Updated: May 31
In 2018, Republicans and Democrats put aside their differences to pass a bipartisan climate policy. Inside the 2018 budget bill, Congress passed a tax incentive for carbon capture and sequestration from coal plants. The tax incentive was hailed as a major step forward for the climate, but the bill will only prolong the dying coal industry and disincentivize renewables.
The myth of sequestration
Carbon capture and sequestration refers to the process whereby the carbon emitted from coal plants can be captured and stored safely rather than emitted into the atmosphere. While this technology sounds promising on paper, it has it's fair share of problems when it comes to implementation. When a coal plant was opened several years ago in Mississippi, it was touted as a model for demonstrating that carbon capture and sequestration technology could work, but the project turned into a fiasco. The technology didn’t work as it was designed, and the plant came in behind schedule and over budget. Eventually, the plant was repurposed to refine natural gas.

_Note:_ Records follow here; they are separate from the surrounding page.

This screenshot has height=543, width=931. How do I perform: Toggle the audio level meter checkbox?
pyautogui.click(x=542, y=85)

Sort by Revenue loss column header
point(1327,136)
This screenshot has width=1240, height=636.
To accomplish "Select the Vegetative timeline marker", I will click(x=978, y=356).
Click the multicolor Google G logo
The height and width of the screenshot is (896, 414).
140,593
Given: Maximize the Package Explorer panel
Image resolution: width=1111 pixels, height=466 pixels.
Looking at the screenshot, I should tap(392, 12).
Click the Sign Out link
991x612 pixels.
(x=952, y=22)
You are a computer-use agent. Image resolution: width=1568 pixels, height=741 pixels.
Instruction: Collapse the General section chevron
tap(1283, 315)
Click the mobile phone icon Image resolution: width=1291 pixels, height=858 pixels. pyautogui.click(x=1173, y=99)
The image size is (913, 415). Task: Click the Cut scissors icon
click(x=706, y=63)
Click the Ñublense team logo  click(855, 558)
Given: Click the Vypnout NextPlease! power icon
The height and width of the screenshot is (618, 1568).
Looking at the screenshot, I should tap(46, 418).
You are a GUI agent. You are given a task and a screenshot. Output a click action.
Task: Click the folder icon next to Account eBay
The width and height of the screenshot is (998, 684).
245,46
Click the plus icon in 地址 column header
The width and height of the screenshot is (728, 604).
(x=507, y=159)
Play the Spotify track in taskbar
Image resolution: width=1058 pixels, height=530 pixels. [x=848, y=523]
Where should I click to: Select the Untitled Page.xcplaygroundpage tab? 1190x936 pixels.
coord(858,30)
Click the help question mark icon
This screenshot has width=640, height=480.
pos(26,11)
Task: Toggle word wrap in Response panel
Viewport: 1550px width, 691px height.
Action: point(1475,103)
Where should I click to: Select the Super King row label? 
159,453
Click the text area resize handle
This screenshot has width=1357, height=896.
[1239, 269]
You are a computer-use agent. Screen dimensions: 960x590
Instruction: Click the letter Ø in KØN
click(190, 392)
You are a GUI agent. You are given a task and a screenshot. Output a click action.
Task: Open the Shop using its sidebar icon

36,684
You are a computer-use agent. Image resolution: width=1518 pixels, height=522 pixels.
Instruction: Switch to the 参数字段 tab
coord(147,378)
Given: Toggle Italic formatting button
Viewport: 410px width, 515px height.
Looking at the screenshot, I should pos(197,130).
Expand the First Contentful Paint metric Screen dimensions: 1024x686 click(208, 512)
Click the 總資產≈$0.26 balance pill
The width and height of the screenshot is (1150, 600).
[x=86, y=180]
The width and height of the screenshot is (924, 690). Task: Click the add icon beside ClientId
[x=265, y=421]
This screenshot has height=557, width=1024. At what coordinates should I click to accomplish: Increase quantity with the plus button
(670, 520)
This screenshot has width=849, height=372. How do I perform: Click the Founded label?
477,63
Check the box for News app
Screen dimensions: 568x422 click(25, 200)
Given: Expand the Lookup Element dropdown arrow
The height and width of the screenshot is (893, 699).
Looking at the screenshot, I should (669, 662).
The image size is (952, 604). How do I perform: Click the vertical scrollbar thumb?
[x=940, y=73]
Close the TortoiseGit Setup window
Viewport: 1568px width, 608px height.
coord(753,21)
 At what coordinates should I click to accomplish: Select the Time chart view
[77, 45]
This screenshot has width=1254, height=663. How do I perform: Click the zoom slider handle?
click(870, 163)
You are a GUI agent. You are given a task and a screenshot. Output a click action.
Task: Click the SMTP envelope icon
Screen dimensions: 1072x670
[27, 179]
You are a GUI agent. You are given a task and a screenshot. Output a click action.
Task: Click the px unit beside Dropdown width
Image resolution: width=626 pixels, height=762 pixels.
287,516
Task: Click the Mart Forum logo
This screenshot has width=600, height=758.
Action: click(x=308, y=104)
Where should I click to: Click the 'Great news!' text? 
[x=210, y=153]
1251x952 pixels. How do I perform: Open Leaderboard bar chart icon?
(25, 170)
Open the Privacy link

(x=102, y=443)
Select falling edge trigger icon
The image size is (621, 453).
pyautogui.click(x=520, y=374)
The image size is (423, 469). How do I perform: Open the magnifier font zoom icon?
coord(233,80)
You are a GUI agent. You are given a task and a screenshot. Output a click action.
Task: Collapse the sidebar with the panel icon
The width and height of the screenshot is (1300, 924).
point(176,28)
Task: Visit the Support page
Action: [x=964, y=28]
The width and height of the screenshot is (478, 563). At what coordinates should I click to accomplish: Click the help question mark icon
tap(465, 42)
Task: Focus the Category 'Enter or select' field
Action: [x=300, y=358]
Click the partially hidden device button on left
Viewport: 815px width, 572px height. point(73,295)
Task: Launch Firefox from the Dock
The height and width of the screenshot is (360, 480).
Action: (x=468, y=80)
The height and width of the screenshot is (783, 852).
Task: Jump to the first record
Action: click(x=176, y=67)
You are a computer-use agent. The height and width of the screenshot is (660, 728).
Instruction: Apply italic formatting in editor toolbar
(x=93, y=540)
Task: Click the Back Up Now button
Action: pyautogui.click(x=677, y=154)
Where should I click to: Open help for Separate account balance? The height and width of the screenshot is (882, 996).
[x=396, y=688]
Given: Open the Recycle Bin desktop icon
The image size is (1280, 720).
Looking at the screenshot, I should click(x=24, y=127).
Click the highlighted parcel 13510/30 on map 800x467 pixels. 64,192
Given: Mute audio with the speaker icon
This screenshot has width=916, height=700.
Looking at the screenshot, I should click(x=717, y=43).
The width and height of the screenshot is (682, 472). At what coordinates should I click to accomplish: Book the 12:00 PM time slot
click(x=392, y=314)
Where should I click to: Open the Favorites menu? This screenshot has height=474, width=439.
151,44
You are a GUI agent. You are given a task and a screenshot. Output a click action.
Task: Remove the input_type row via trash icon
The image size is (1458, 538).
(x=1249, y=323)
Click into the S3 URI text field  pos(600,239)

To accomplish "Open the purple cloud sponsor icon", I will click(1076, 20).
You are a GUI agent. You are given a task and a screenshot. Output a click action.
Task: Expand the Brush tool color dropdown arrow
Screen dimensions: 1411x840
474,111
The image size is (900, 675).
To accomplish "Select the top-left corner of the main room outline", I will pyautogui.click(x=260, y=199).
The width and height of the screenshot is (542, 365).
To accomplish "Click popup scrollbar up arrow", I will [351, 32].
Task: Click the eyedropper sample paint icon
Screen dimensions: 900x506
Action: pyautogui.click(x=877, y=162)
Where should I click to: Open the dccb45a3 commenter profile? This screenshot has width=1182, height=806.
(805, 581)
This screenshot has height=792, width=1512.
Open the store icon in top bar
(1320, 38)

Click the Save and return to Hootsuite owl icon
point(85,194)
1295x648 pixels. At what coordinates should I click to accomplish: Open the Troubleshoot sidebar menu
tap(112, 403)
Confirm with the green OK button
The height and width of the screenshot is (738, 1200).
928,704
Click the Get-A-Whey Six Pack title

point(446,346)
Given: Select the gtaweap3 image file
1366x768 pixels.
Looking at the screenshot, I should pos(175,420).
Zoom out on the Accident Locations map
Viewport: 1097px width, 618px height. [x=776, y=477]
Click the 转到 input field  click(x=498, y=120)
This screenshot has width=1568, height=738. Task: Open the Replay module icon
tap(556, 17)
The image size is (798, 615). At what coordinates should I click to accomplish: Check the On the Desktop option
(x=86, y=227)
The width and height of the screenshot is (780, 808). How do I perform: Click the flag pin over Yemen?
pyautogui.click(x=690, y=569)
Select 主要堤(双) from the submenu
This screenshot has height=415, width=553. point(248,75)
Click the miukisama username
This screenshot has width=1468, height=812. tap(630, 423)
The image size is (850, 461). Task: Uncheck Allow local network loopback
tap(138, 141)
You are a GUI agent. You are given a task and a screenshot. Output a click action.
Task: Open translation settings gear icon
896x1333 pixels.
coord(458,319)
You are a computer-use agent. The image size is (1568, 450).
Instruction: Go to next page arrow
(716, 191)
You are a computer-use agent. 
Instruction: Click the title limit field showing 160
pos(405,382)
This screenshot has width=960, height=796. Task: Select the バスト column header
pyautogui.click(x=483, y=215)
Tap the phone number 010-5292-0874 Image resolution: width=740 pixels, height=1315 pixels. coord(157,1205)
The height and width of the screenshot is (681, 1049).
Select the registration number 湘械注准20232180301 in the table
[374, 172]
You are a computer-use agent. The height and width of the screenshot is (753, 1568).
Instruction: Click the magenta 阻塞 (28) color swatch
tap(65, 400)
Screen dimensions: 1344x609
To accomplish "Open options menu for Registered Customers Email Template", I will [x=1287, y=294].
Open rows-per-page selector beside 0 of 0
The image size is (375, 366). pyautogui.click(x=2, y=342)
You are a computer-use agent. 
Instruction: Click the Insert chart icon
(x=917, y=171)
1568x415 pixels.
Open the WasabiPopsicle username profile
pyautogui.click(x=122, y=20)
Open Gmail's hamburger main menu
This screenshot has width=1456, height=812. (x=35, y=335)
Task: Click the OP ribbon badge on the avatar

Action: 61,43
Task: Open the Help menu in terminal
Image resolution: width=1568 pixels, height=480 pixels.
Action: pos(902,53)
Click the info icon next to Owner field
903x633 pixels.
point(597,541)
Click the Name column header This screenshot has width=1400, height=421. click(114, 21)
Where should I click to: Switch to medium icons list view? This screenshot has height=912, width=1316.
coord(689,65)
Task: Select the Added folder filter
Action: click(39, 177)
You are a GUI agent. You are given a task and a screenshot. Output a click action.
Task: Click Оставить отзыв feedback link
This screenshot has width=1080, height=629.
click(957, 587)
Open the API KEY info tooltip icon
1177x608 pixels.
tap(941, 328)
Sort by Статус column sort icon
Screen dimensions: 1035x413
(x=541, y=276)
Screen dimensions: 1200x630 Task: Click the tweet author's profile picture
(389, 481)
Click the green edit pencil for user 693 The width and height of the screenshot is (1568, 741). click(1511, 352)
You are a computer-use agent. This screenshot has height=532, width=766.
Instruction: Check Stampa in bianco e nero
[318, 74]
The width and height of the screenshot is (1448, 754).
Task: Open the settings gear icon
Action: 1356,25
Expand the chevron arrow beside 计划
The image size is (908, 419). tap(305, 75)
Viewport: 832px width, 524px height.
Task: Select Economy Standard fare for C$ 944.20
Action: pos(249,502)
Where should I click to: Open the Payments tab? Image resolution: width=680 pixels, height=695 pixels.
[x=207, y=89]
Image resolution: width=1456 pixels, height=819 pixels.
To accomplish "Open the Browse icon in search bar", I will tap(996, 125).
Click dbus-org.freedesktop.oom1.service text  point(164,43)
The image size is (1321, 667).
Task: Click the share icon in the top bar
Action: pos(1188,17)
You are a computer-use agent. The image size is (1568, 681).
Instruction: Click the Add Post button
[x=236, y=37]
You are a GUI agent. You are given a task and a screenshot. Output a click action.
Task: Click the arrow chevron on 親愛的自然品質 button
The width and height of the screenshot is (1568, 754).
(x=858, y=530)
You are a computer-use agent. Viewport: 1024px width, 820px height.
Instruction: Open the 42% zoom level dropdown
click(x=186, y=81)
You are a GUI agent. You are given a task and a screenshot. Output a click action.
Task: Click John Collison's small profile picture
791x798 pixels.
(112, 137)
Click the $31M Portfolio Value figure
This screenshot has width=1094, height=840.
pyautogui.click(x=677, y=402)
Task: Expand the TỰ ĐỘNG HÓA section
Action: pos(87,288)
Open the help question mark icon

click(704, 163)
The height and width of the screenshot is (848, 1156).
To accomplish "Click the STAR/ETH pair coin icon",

The reason this plan failed is not because carbon capture and storage doesn’t work, but because it was based on coal. There is a track record of success for carbon capture technology when used to suck carbon dioxide out of ambient air. In British Columbia right now there is a start-up called Carbon Engineering that has been perfecting this technology by using a large fan to increase airflow and thus, the amount of carbon they can capture. Their success has made it clear that the failure of the Mississippi plant was rooted in the inherent flaws of coal.
Why save coal?
Given the technological barriers to carbon capture and sequestration making a serious dent in climate change when tied to the coal industry, it makes no sense that congress would give a new tax incentive to promote the technology. Every dollar that goes to this coal-related carbon capture tax incentive, is a dollar that isn’t going to proven renewable technology such as wind. It’s a dollar wasted on an industry that is dying off with or without the tax incentive. For years, coal’s share of America’s energy mix has been declining, as the (somewhat cleaner) natural gas industry has grown to replace it. Spending more money on coal will only weaken the United States and leave it vulnerable to nations like China that are investing in wind and solar.
Bipartisan progress is no progress at all
Because Americans are routinely saturated with news about partisan bickering, a policy that is described as bipartisan is often assumed to be a good policy. The danger inherent in this is that when both Republicans and Democrats agree to support a dirty and failing industry, they will be able to avoid a popular backlash by selling the policy as bipartisan. During the Biden administration, it is a possible concern that Biden will seek to expand federal support of carbon capture and sequestration in order to claim a bipartisan win. It is incumbent on those who are serious about climate change to make the case for renewables as an alternative to coal rather than trying to dress coal up as a clean industry.